Ta seria jest naprawdę świetna. Zaczęła się nieźle, zaskoczyła naprawdę dobrym drugim tomem, który ze względu na marynistyczne zacięcie mógł być lekturą całkowicie nie dla mnie, a teraz nie tylko podtrzymuje poziom, ale i staje się dokładnie takim fantasy, na jakie liczyłem: mniej epickie i dynamiczne, za to bardziej nastrojowe i skupione na bohaterach. A pod wieloma względami przypomina mi także świetną „Achaję”, co jest jak najbardziej in plus.

 

Główną bohaterką jest łuczniczka Kernira, która dostaje misję do wykonania. W trakcie wędrówki spotyka kolejne postacie, a także groźne sępy, walka z którymi stanie się nie lada wyzwaniem, mogącym kosztować utratę zmysłów lub życia. Co jeszcze na nią czeka? I czym skończy się jej przygoda, o ile o końcu w ogóle można tu mówić?

 

Ten tom „Księgi całości” nie jest do końca ani powieścią, ani zbiorem nowel, wyrosłym na gruncie wcześniejszych opowiadań autora. To coś pomiędzy, a zarazem i jedno i drugie. Powieść złożona z krótszych opowieści, których nie ma sensu czytać niezależnie od siebie. Ale powieść naprawdę znakomita, dobrze poprowadzona i napisana świetnym stylem. Nic dziwnego, że przyniosła Kresowi nagrodę czytelników legendarnego magazynu „Sfinks” dla Najlepszej Powieści Roku oraz nominację do Nagrody im. Janusza A. Zajdla w tej samej kategorii.

 

Oczywiście nie mogę powiedzieć, że wszystko wyszło idealnie. Poziom tekstów bywa różny, ale nigdy nie schodzi poniżej pewnych standardów.

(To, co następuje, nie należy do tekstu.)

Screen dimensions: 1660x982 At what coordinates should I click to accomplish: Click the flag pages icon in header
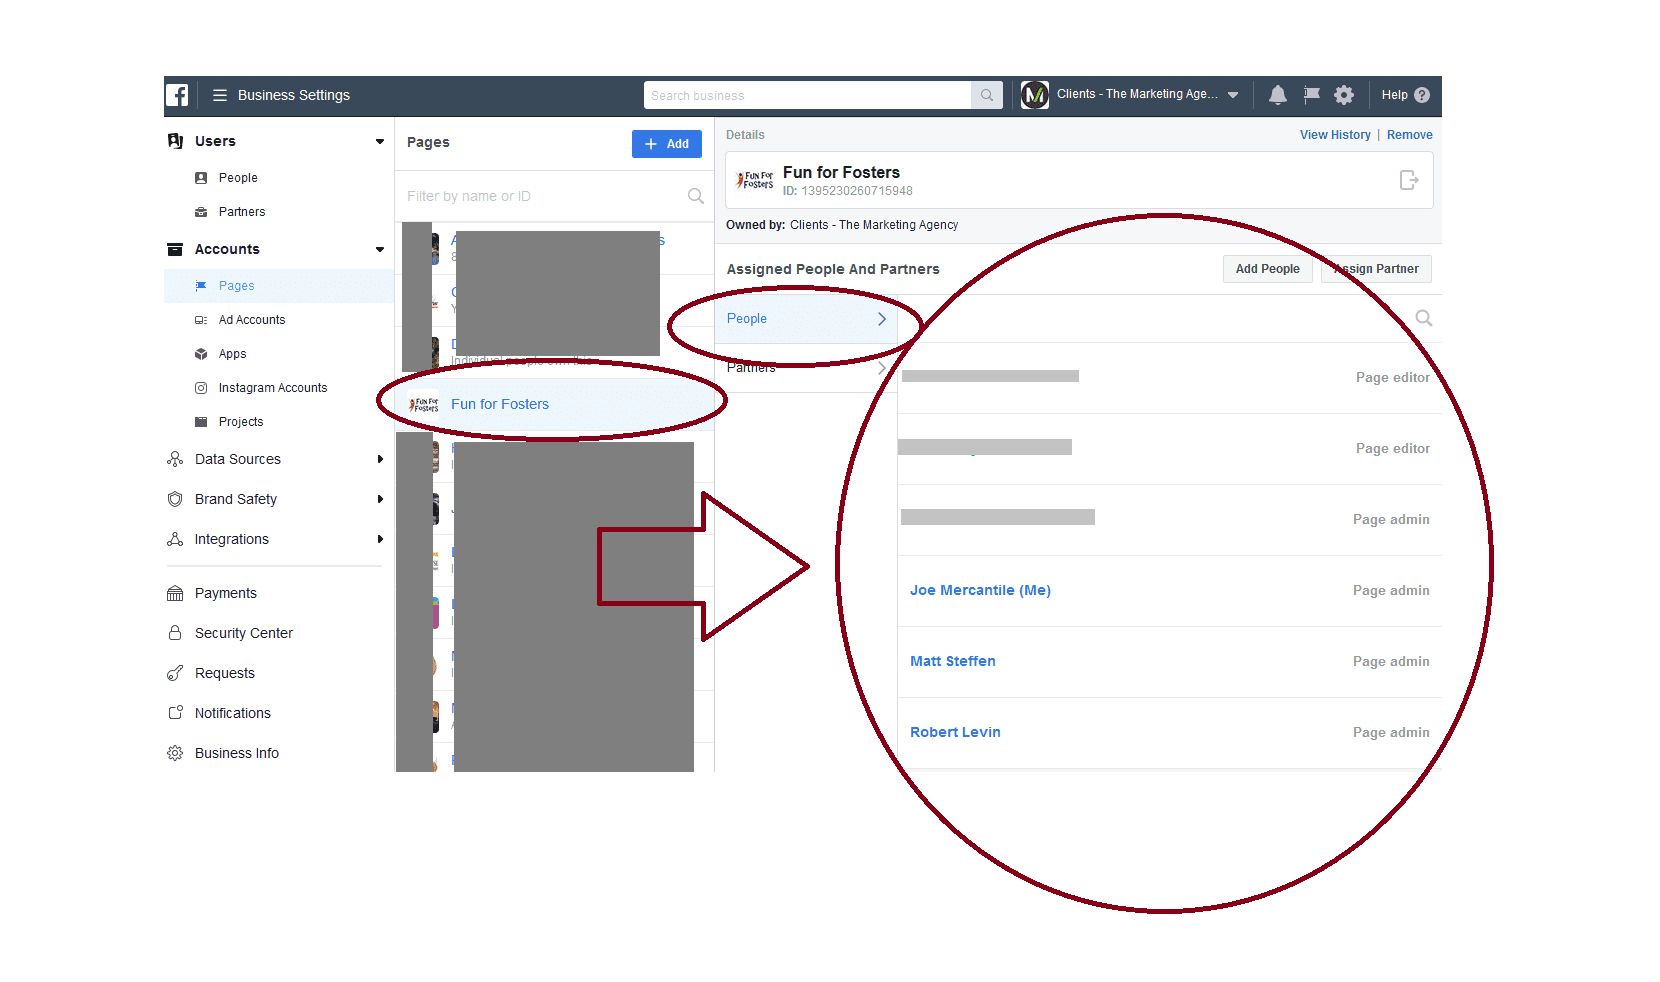tap(1311, 95)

Bo Feliks W. Kres pisać potrafi i to widać. Język, jakim się posługuje, jest lekki, plastyczny i przyjemny w odbiorze. Czyta się to naprawdę przyjemnie, płynnie bym rzekł, ale nie brak też odpowiedniego ciężaru. To proza rzemieślnicza, trzeba mieć to na uwadze, ale jest to rzemieślnictwo naprawdę udane. Dość proste, ale nastrojowe, zapadające w pamięć i sprawiające, że czytelnik chce do niego wracać.

 


Poza tym to po prostu dobre, typowe heroic fantasy. W tej części nie ma tak epickiego rozmachu, jak w poprzednim tomie, ale i tak zabawa jest dobra, pełna przygód i niebezpieczeństw w towarzystwie prosto, ale skutecznie skrojonych postaci i potrafiąca zaintrygować. Jest tu coś z typowego questa, jest coś z horroru, jest też choćby erotyka. A wszystko to w książce, która wciąż stanowi jeden z bardziej udanych tworów rodzimej fantasy.

 

Jeśli podobały się Wam poprzednie tomy, po sięgnijcie koniecznie. Pierwsza część „Grombelardzkiej legendy” to naprawdę bardzo dobra, solidnych rozmiarów (prawie 600 stron) lektura warta polecenia miłośnikom gatunku. Do tego naprawdę wyśmienicie wydana z przykuwającymi wzrok okładkami i bardzo przyjemnie zilustrowana przez Przemysława Truścińskiego bardzo ładnie prezentuje się na półce, a to też nie jest bez znaczenia.

 

Dziękuję wydawnictwu Fabryka Słów za udostępnienie egzemplarza do recenzji.